Here's my suggestion: slow way down. You're still rushing over and summarizing the very things I want to read about. Think about every sentence. Rather than simply stating what the protag is doing try to find a way to make it evident through his action or thoughts. With every statement about his thoughts, thinking about ways of really bringing it home.

So, instead of telling us he's keeping his armor on in case of an ambush, maybe he could glance at the surrounding terrain and think about his enemy. Instead of telling us he can't stay focused simply let his mind wander to the conflict. As for the bloody encounters, again, I need more information to really care. You're summarizing a good deal of his history, but I want to know, specifically, who and what he's worried about.

So:

He was afraid he'd get ambushed.

vs.

A flicker of movement among the granite boulders caught his attention. His hand flew to his hilt. It was not the enemy, only a mountain goat bounding away from the long train of soldiers. Still, up ahead the pass narrowed, the perfect place for the Bad Guys to close in. He hoped the men were ready.

By going specific, you have the opportunity to really play out the fear, really play out the details of his situation. Though I'm "telling" about the mountain goat, I'm telling fact when and how the MC perceives them, not by summarizing them. Whenever you summarize, especially about a character's emotions, you are intruding with the narrator's vision of what's going on. For some instances, it doesn't matter--you want to do that. For critical moments, including the opening of your story, I'd argue that you do want to dramatize events rather than summarize.

As to the first 13, you don't need to pack in the entire set up. You just need to give the reader enough to keep him or her interested. Marching, exhausted, under threat of ambush might be enough. Or his thoughts on the conflict might be enough, but make it count. Really dig deep and think about the specifics. It's in the details that your character thrives.

I hope this helps. Keep at it--I think this is one of the hardest things for people to master. Heck, I'm still learning it.

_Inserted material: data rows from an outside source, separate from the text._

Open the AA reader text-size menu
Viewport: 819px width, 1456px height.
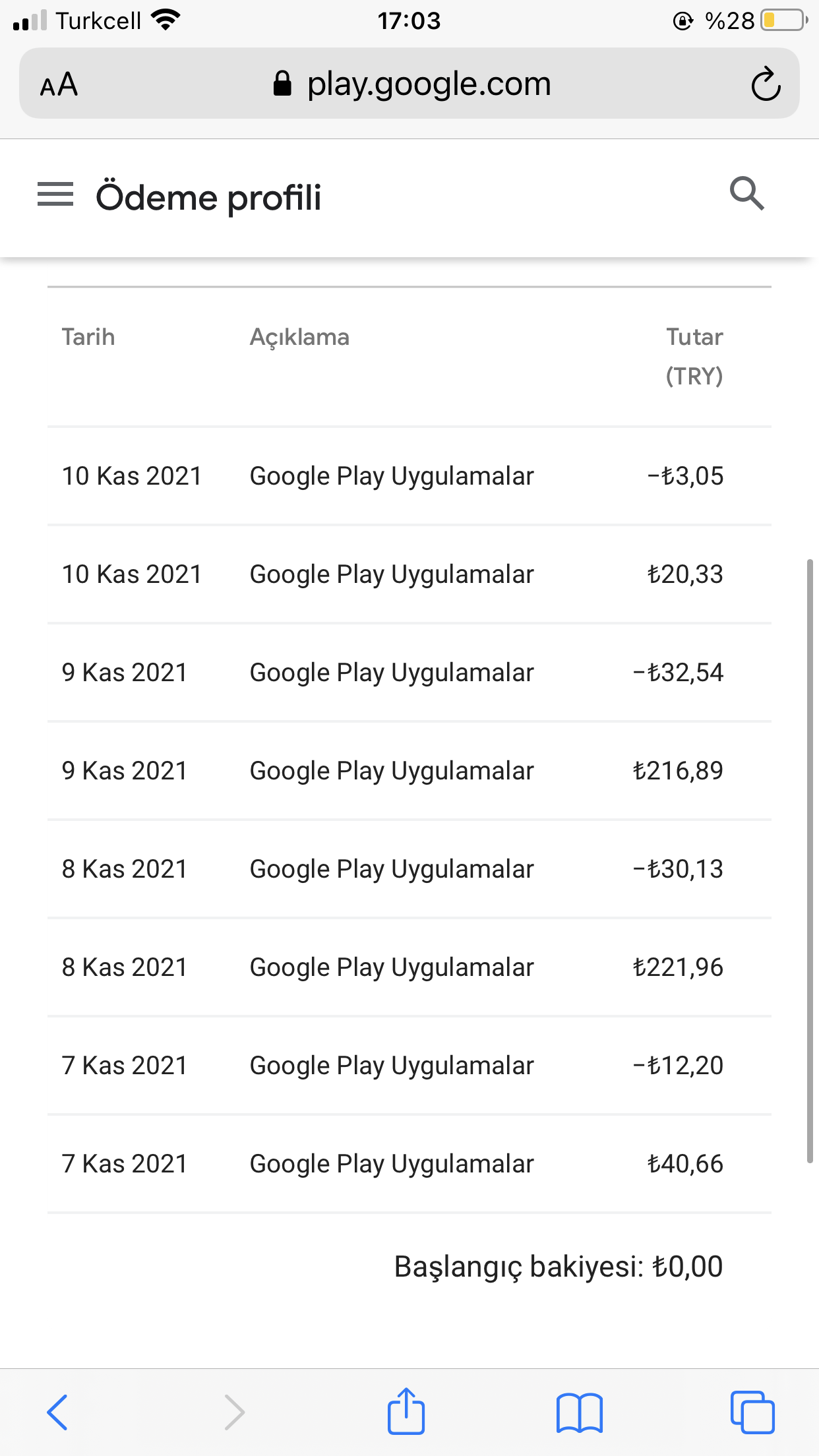pyautogui.click(x=59, y=84)
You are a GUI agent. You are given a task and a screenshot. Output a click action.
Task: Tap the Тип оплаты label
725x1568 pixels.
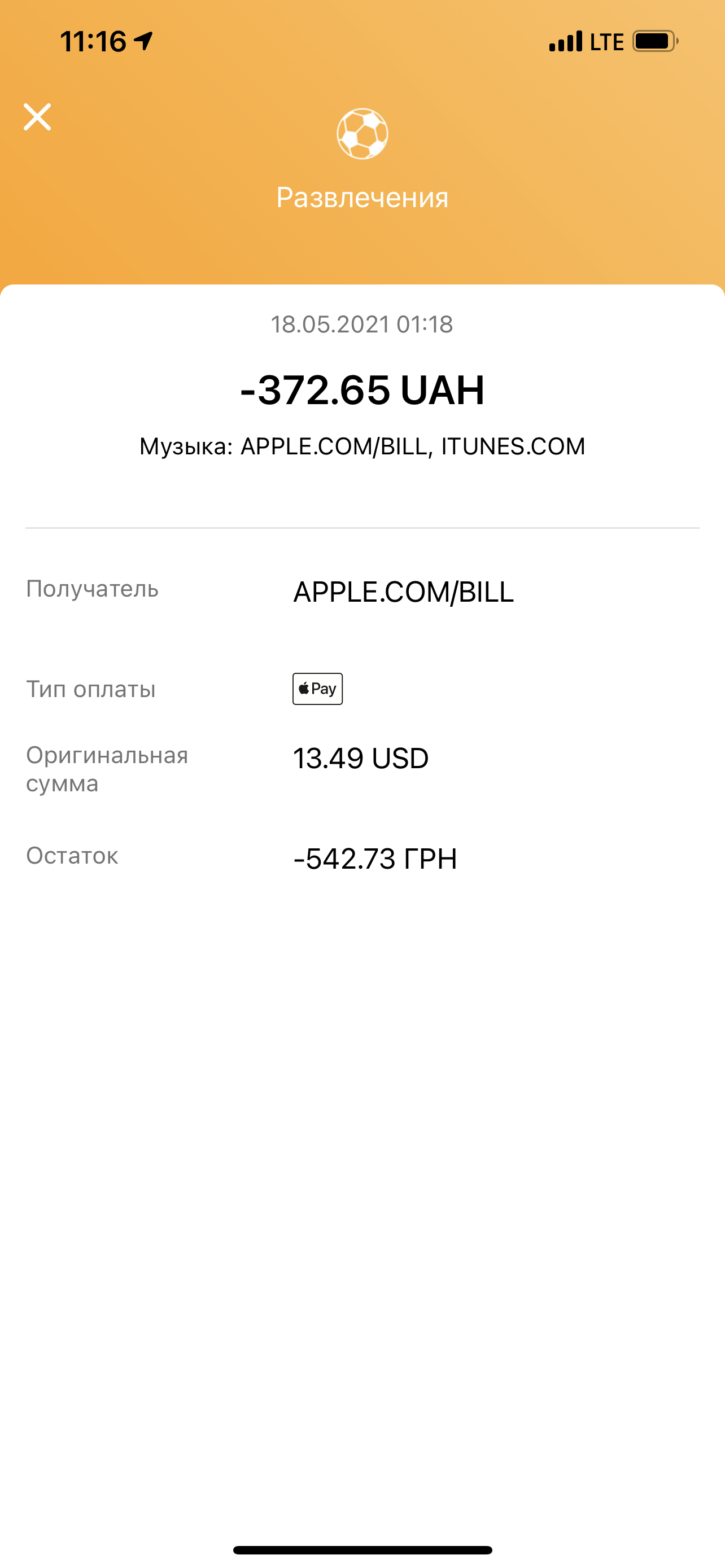(91, 689)
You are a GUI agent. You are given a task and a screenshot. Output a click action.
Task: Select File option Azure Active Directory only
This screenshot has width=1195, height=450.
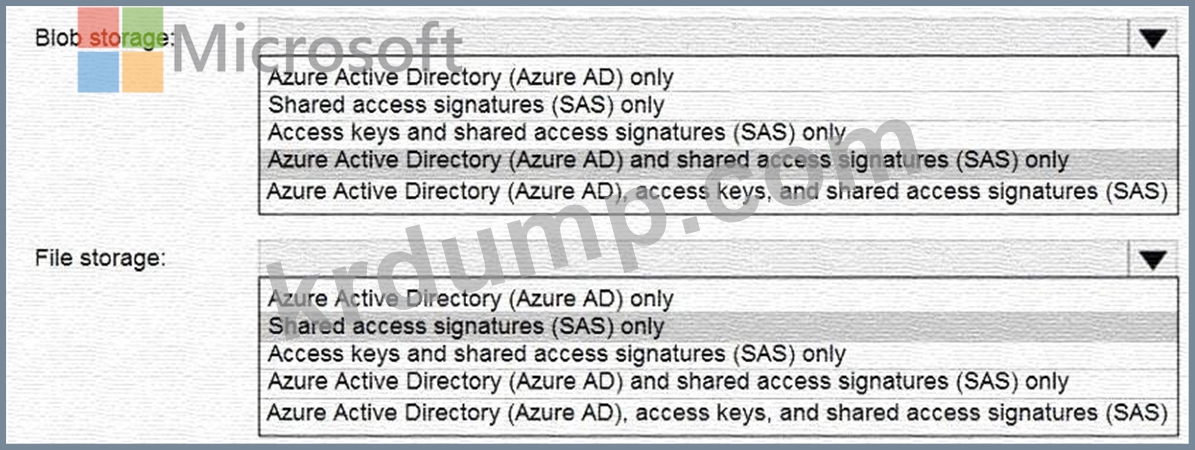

[This message has been edited by annepin (edited February 14, 2008).]
 


Posted by Marcellios (Member # 7792) on :
 
Ah, alright. I'm going waaay too fast then, among other things. Making a good intro is much harder than it seemed a while ago when I started browsing the site. I'll experiment with some other paragraphs and post yet another revision when I think I've got it near enough to perfect.
 
Posted by Marcellios (Member # 7792) on :
 
This is the best I've been able to get so far, I think I have a grasp on what you mean annepin. If the topic is having too many revisions, just tell me and I can start a new one. This is 14 lines though, if you consider 'it.' a line. <_<

Mandon Drallim slipped as his foot hit another rock on the slippery, gray mountain trail. Ah, damn it, he thought, I’m not staying focused on the ground before me. His black armor, smooth and as polished as steel could get, was usually easy for him to march in. For a moment, he wondered why he even bothered to march in his heavy suit, when he noticed movement from the corner of his vision. In a flash, he turned to the source of the movement and prepared to eliminate it. Well, what a surprise. It was no threat, only a small furry rodent hopping through the area. Oh yes, ambush, he recalled, that’s why I’m panting and sweating in this armor instead of having the Pandrones hold it. But that’s not why I’m out of focus; I’ve done this so many times, this can’t be it.

[This message has been edited by Marcellios (edited February 18, 2008).]

[This message has been edited by Marcellios (edited February 18, 2008).]